Miga mediated endoplasmic reticulum-mitochondria contact sites regulate neuronal homeostasis
Abstract
Endoplasmic reticulum (ER)–mitochondria contact sites (ERMCSs) are crucial for multiple cellular processes such as calcium signaling, lipid transport, mitochondrial dynamics, and autophagosome biogenesis. However, the molecular organization, functions, and regulation of ERMCS are not fully understood in higher eukaryotes. Also, the physiological roles of altered ERMCSs are not well defined. In this study, we found that Miga, a mitochondrion located protein, markedly increases ERMCSs and causes severe neurodegeneration upon overexpression in fly eyes. Miga interacts with an ER protein Vap33 through its FFAT-like motif and an amyotrophic lateral sclerosis (ALS) disease related Vap33 mutation considerably reduces its interaction with Miga.
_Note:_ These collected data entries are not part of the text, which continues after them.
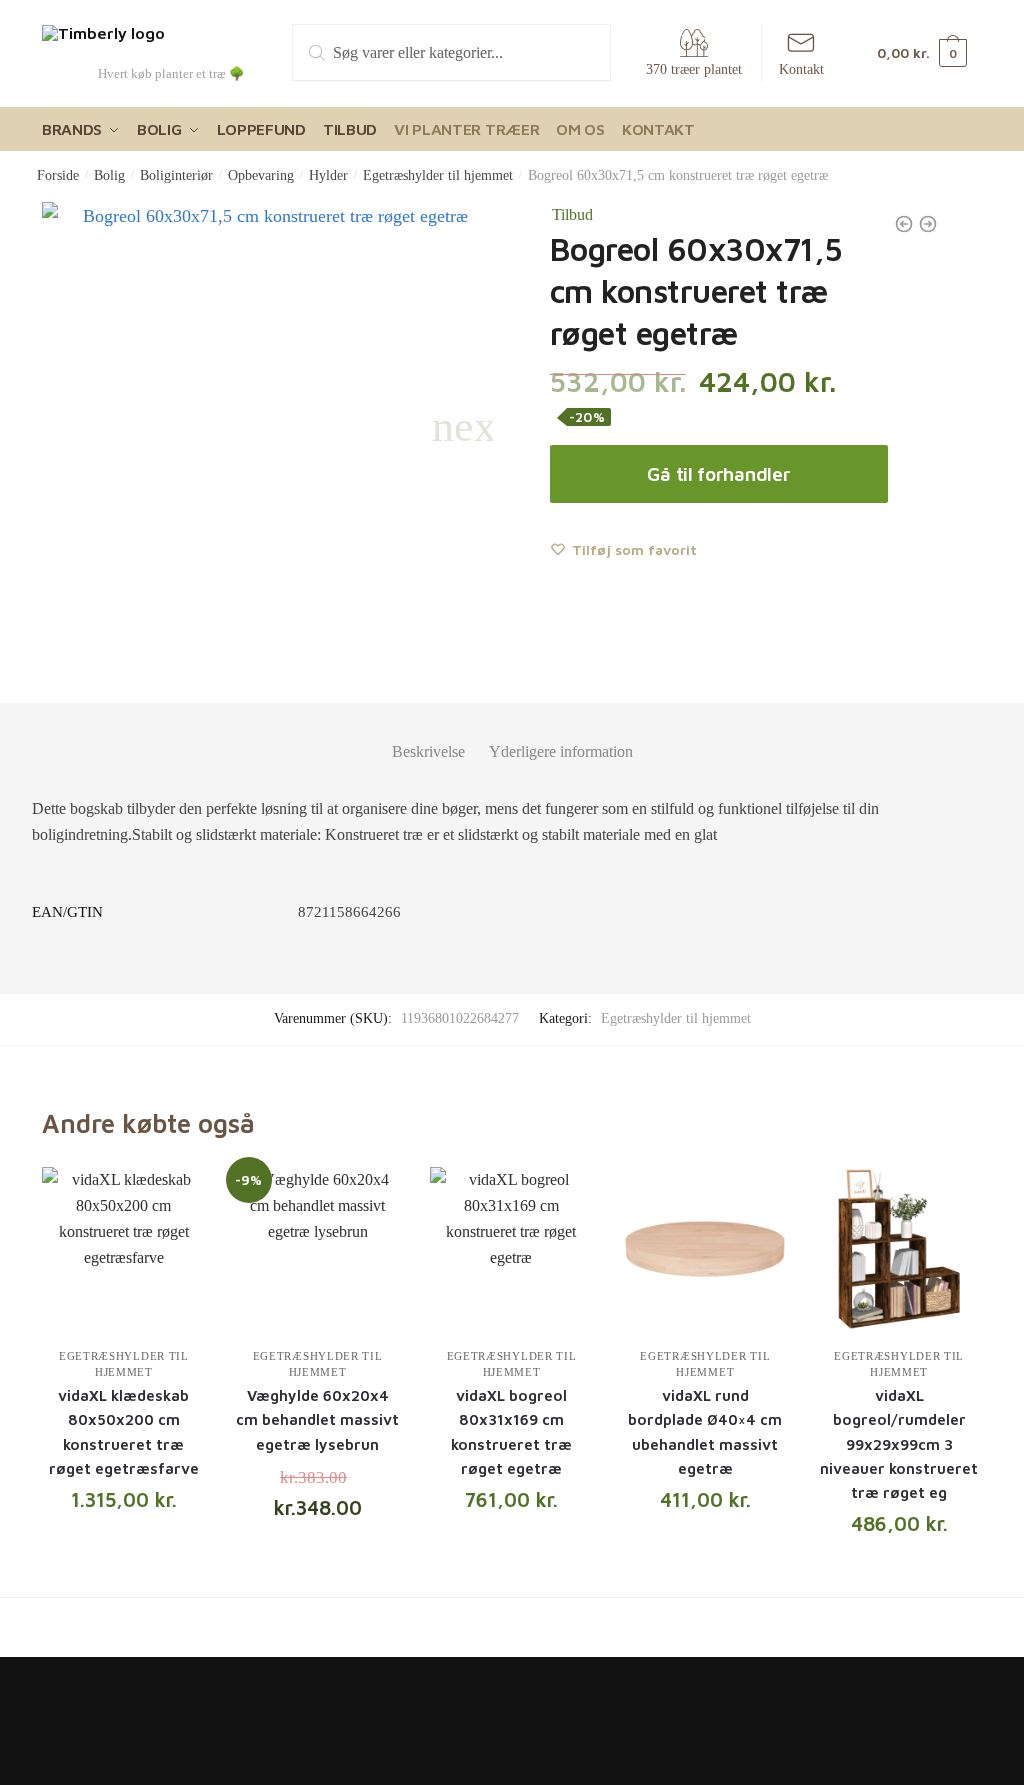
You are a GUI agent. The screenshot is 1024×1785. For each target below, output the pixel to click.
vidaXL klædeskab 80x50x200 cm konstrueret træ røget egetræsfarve (124, 1432)
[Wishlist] (176, 1197)
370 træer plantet (694, 69)
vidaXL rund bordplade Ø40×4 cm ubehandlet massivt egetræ (705, 1432)
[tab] (428, 735)
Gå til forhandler (718, 474)
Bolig (109, 175)
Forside (58, 175)
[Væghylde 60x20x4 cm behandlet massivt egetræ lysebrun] (318, 1249)
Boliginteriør (176, 175)
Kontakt (801, 69)
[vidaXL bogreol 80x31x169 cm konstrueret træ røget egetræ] (512, 1249)
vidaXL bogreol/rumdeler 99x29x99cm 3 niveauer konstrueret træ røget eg (899, 1444)
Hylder (328, 175)
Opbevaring (261, 175)
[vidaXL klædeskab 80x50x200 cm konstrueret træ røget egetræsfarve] (124, 1249)
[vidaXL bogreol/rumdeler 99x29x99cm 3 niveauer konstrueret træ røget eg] (899, 1249)
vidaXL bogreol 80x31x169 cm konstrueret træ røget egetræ (511, 1432)
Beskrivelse (428, 751)
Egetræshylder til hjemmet (438, 175)
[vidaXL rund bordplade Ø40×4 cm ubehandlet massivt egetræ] (705, 1249)
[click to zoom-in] (267, 427)
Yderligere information (561, 751)
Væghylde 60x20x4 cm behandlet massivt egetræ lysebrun (317, 1420)
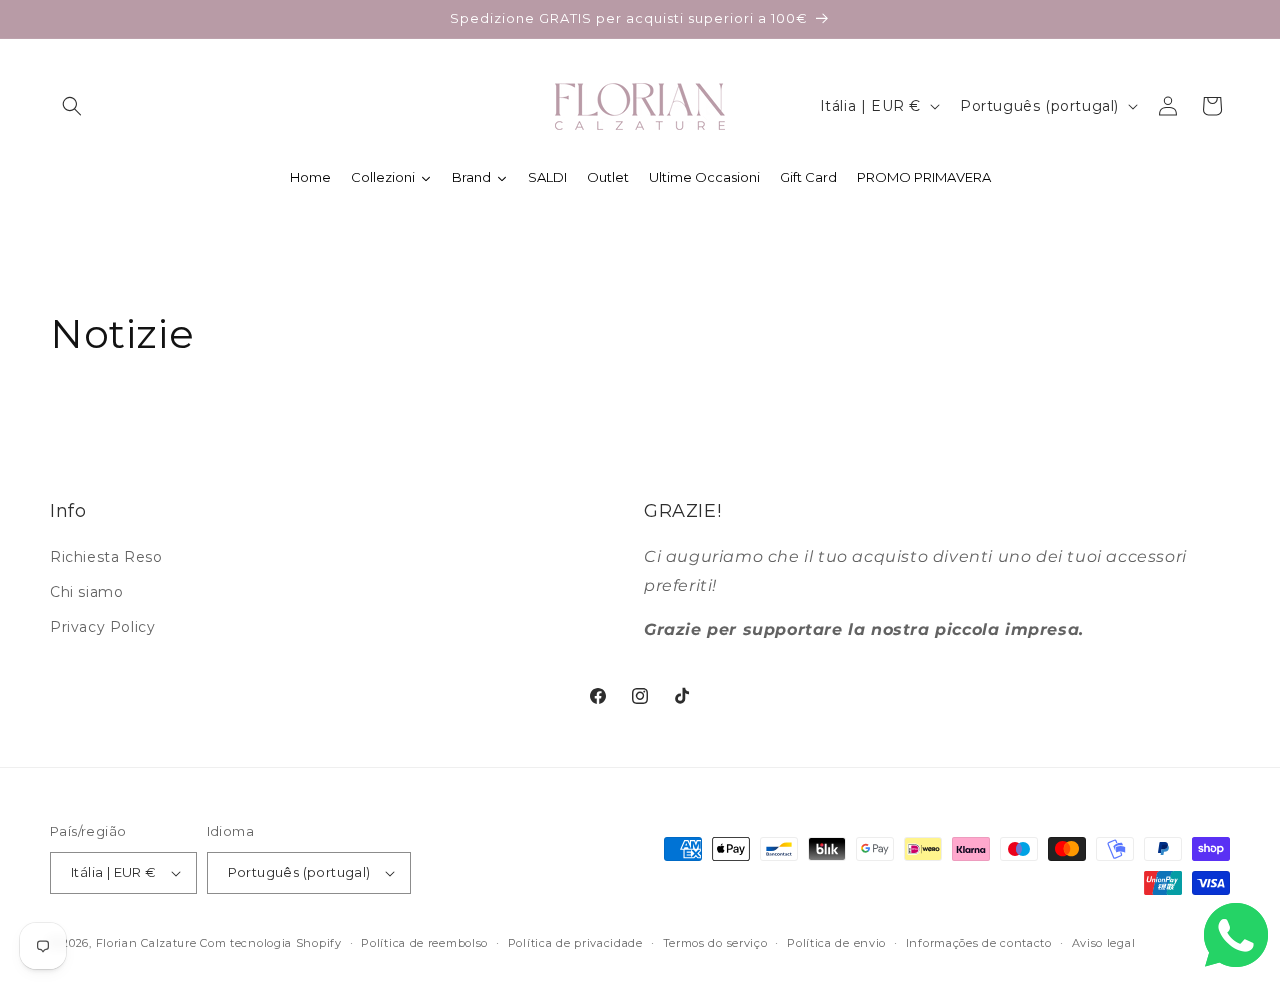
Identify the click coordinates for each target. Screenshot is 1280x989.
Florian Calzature (146, 943)
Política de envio (836, 943)
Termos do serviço (715, 943)
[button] (72, 106)
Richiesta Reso (106, 557)
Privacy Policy (102, 627)
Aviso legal (1104, 943)
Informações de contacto (979, 943)
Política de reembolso (424, 943)
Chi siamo (86, 592)
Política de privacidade (575, 943)
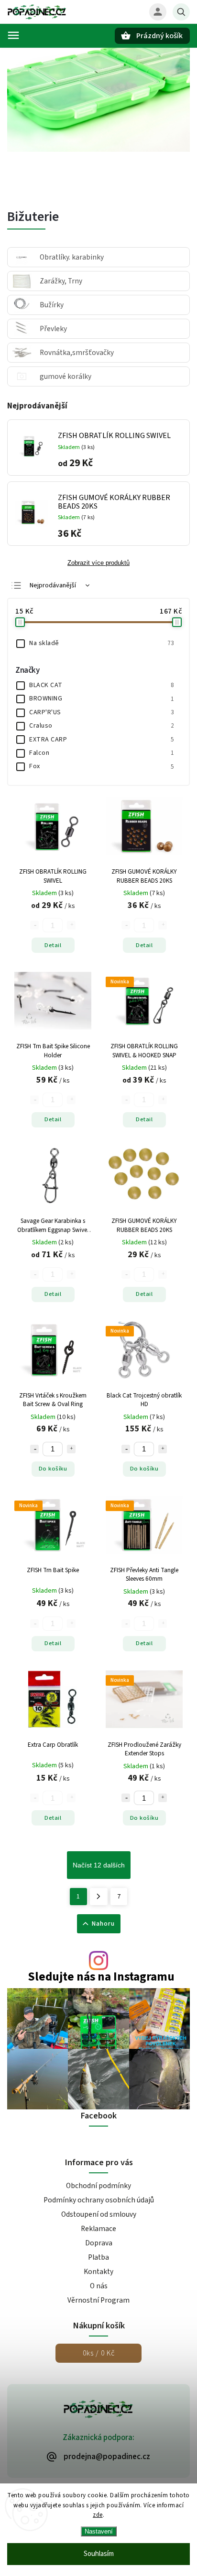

Multiple serine residues inside and near the Miga FFAT motif were phosphorylated, which is required for its interaction with Vap33 and Miga mediated ERMCS formation. The interaction between Vap33 and Miga promoted further phosphorylation of upstream serine/threonine clusters, which fine-tuned Miga activity. Protein kinases CKI and CaMKII contribute to Miga hyperphosphorylation. MIGA2, encoded by the miga mammalian ortholog, has conserved functions in mammalian cells. We propose a model that shows Miga interacts with Vap33 to mediate ERMCSs and excessive ERMCSs lead to neurodegeneration.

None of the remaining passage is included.